Computational Ridge Identification with SCMS for Python
This code is a python implementation of the generalized Subspace Constrained Mean Shift (SCMS) algorithm, translated and modified from the R-code developed by Yen-Chi Chen (University of Washington) to run on gridded images.
Author: Mike Chen
Please cite the following papers when using the code for a publication:
- Chen, Michael Chun-Yuan, et al. "Velocity-Coherent Filaments in NGC 1333: Evidence for Accretion Flow?" ApJ 891 (2020) 84
- Chen, Yen-Chi, Shirley Ho, Peter E. Freeman, Christopher R. Genovese, and Larry Wasserman. "Cosmic Web Reconstruction through Density Ridges: Method and Algorithm." MNRAS 454 1140 (2015) arXiv: 1501.05303
- Chen, Yen-Chi, Christopher Genovese, Christopher R. Genovese, and Larry Wasserman. "Generalized Mode and Ridge Estimation." (2014): arXiv :1406.1803
- Ozertem, Umut, and Deniz Erdogmus. "Locally Defined Principal Curves and Surfaces." The Journal of Machine Learning Research 12 (2011): 1249-1286.

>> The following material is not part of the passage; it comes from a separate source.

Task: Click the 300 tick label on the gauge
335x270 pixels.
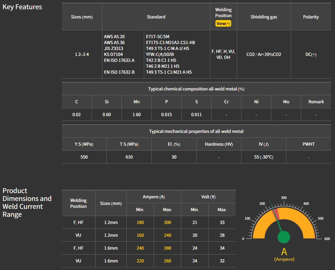Action: (x=284, y=198)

To install the latest version of CRISPy
from this repository, run:
python setup.py install
To pip install a 'stable' release, run:
pip install astro-crispy
Please note that the last 'stable' version is rather out of date, and installing the latest version of this repository is recommended.
To find density ridges from a .fits image (e.g., a cube) with the name fname
and write the results to a .txt file with the name savename
, run:
from crispy import image_ridge_find as irf
G = irf.run(fname, h=h, thres=thres)
irf.write_output(G, savename)
Where h
and thres
are the smoothing length and the intensity thresholds, respectively. For a start, an h
value comparable to your data's resolution element (e.g., the FWHM beamsize in pixel units) is recommended. The thres
value should be set well above the noise level of your data, where the signal of your structures is reasonably robust.
To grid CRISPy
results onto the native grid of the input image, run the following:
from crispy import grid_ridge as gr
gr.grid_skel(readFile, imgFile, writeFile)
where readFile
is the .txt results of the CRISPy
run, imgFile
is the .fits image file from which CRISPy
was ran on, and writeFile
is the name of the gridded result in .fits format.
To prune the gridded skeletons, run the following:
from crispy.pruning import Skeleton
skel_obj = Skeleton.Skeleton(skelFile)
skel_obj.prune_from_scratch()
skel_obj.save_pruned_skel(spineFile, overwrite=True)
where skelFile
is the .fits image file of the gridded result and spineFile
is the name of the pruned spine image to be saved.
The smoothing bandwidth, h
, is the effective image resolution in pixel (e.g., voxel) units. For Nyquist-sampled images, I'd recommend starting with h=2
. Larger values are good for suppressing the image noise. However, if the desired smoothing bandwidth is greater than 6, it would be computationally more efficient to convolve the image first, downsample it (Nyquist-sampled still), and then run the new image with an h value around 2. For astronomical use, please remember that the smoothing bandwidth applies in all dimensions, including the spectral axis. If desired, the crdScaling
parameter can be used to recale the effective h relative to individual axis.
The density threshold, thres
, is the minimal value for a pixel to be considered data. Pixels with lower values will be masked out to save computational time and reduce noisy artefacts.
The overmask
parameter allows the user to provide a custom mask to specify which pixels to be included in a run as data, rather than using the one defined by thres
.
The convergence criterion eps
is the precision of the ridge desired. Higher precisions (i.e., lower eps values) will take longer for the walkers to converge. In general, eps = 0.01
is recommended. For test runs or some science cases, however, eps = 0.1 will likely suffice.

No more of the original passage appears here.